▶ [Data extracted from a collection]
▬▬▬

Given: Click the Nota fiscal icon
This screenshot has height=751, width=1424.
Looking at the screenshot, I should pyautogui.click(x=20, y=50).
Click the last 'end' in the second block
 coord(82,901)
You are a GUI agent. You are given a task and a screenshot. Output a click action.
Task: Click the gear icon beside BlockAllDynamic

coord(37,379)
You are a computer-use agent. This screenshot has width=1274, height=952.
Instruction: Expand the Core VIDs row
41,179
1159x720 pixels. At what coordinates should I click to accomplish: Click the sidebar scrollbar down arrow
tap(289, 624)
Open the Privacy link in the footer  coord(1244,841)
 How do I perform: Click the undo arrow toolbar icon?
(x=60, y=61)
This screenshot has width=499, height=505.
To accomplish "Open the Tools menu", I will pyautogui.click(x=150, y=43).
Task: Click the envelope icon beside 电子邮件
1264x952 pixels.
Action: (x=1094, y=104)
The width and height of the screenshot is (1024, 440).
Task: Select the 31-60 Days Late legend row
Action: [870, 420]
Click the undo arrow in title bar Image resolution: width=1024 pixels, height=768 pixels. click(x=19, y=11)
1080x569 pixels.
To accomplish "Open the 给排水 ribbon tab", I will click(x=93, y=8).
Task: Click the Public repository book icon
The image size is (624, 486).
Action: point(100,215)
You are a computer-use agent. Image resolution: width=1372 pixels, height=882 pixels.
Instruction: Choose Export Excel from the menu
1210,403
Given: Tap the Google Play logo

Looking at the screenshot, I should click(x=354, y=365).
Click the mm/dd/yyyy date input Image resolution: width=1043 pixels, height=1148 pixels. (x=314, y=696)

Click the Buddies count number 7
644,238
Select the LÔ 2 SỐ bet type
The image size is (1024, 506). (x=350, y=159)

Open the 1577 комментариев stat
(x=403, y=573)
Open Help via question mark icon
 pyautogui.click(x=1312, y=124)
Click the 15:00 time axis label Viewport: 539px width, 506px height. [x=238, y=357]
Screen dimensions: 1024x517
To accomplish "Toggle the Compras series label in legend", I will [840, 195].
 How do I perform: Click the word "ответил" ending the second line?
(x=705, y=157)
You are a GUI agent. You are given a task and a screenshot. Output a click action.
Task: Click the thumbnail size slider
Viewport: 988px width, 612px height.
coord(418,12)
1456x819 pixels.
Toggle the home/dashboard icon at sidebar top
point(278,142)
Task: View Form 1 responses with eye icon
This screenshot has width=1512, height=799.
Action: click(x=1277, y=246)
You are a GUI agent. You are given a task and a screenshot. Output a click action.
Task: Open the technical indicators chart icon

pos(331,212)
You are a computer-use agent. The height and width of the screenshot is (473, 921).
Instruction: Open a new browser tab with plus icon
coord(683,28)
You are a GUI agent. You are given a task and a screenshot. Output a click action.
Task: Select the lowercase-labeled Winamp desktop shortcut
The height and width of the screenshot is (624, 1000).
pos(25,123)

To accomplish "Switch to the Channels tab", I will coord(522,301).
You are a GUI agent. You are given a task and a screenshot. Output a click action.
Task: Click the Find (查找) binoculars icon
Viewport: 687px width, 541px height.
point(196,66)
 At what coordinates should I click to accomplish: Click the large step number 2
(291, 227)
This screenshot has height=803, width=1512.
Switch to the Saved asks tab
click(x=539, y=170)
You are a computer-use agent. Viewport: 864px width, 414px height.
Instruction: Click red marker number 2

▬▬▬

▶ [EXERCISE REQUIREMENTS] Word for word, retype each record.

▶ [RESULT FOR THIS TASK]
Given: Click the Nota fiscal icon
This screenshot has height=751, width=1424.
Looking at the screenshot, I should pyautogui.click(x=20, y=50).
Click the last 'end' in the second block
 coord(82,901)
You are a GUI agent. You are given a task and a screenshot. Output a click action.
Task: Click the gear icon beside BlockAllDynamic

coord(37,379)
You are a computer-use agent. This screenshot has width=1274, height=952.
Instruction: Expand the Core VIDs row
41,179
1159x720 pixels. At what coordinates should I click to accomplish: Click the sidebar scrollbar down arrow
tap(289, 624)
Open the Privacy link in the footer  coord(1244,841)
 How do I perform: Click the undo arrow toolbar icon?
(x=60, y=61)
This screenshot has width=499, height=505.
To accomplish "Open the Tools menu", I will pyautogui.click(x=150, y=43).
Task: Click the envelope icon beside 电子邮件
1264x952 pixels.
Action: (x=1094, y=104)
The width and height of the screenshot is (1024, 440).
Task: Select the 31-60 Days Late legend row
Action: [870, 420]
Click the undo arrow in title bar Image resolution: width=1024 pixels, height=768 pixels. click(x=19, y=11)
1080x569 pixels.
To accomplish "Open the 给排水 ribbon tab", I will click(x=93, y=8).
Task: Click the Public repository book icon
The image size is (624, 486).
Action: point(100,215)
You are a computer-use agent. Image resolution: width=1372 pixels, height=882 pixels.
Instruction: Choose Export Excel from the menu
1210,403
Given: Tap the Google Play logo

Looking at the screenshot, I should click(x=354, y=365).
Click the mm/dd/yyyy date input Image resolution: width=1043 pixels, height=1148 pixels. (x=314, y=696)

Click the Buddies count number 7
644,238
Select the LÔ 2 SỐ bet type
The image size is (1024, 506). (x=350, y=159)

Open the 1577 комментариев stat
(x=403, y=573)
Open Help via question mark icon
 pyautogui.click(x=1312, y=124)
Click the 15:00 time axis label Viewport: 539px width, 506px height. [x=238, y=357]
Screen dimensions: 1024x517
To accomplish "Toggle the Compras series label in legend", I will [840, 195].
 How do I perform: Click the word "ответил" ending the second line?
(x=705, y=157)
You are a GUI agent. You are given a task and a screenshot. Output a click action.
Task: Click the thumbnail size slider
Viewport: 988px width, 612px height.
coord(418,12)
1456x819 pixels.
Toggle the home/dashboard icon at sidebar top
point(278,142)
Task: View Form 1 responses with eye icon
This screenshot has width=1512, height=799.
Action: click(x=1277, y=246)
You are a GUI agent. You are given a task and a screenshot. Output a click action.
Task: Open the technical indicators chart icon

pos(331,212)
You are a computer-use agent. The height and width of the screenshot is (473, 921).
Instruction: Open a new browser tab with plus icon
coord(683,28)
You are a GUI agent. You are given a task and a screenshot. Output a click action.
Task: Select the lowercase-labeled Winamp desktop shortcut
The height and width of the screenshot is (624, 1000).
pos(25,123)

To accomplish "Switch to the Channels tab", I will coord(522,301).
You are a GUI agent. You are given a task and a screenshot. Output a click action.
Task: Click the Find (查找) binoculars icon
Viewport: 687px width, 541px height.
point(196,66)
 At what coordinates should I click to accomplish: Click the large step number 2
(291, 227)
This screenshot has height=803, width=1512.
Switch to the Saved asks tab
click(x=539, y=170)
You are a computer-use agent. Viewport: 864px width, 414px height.
Instruction: Click red marker number 2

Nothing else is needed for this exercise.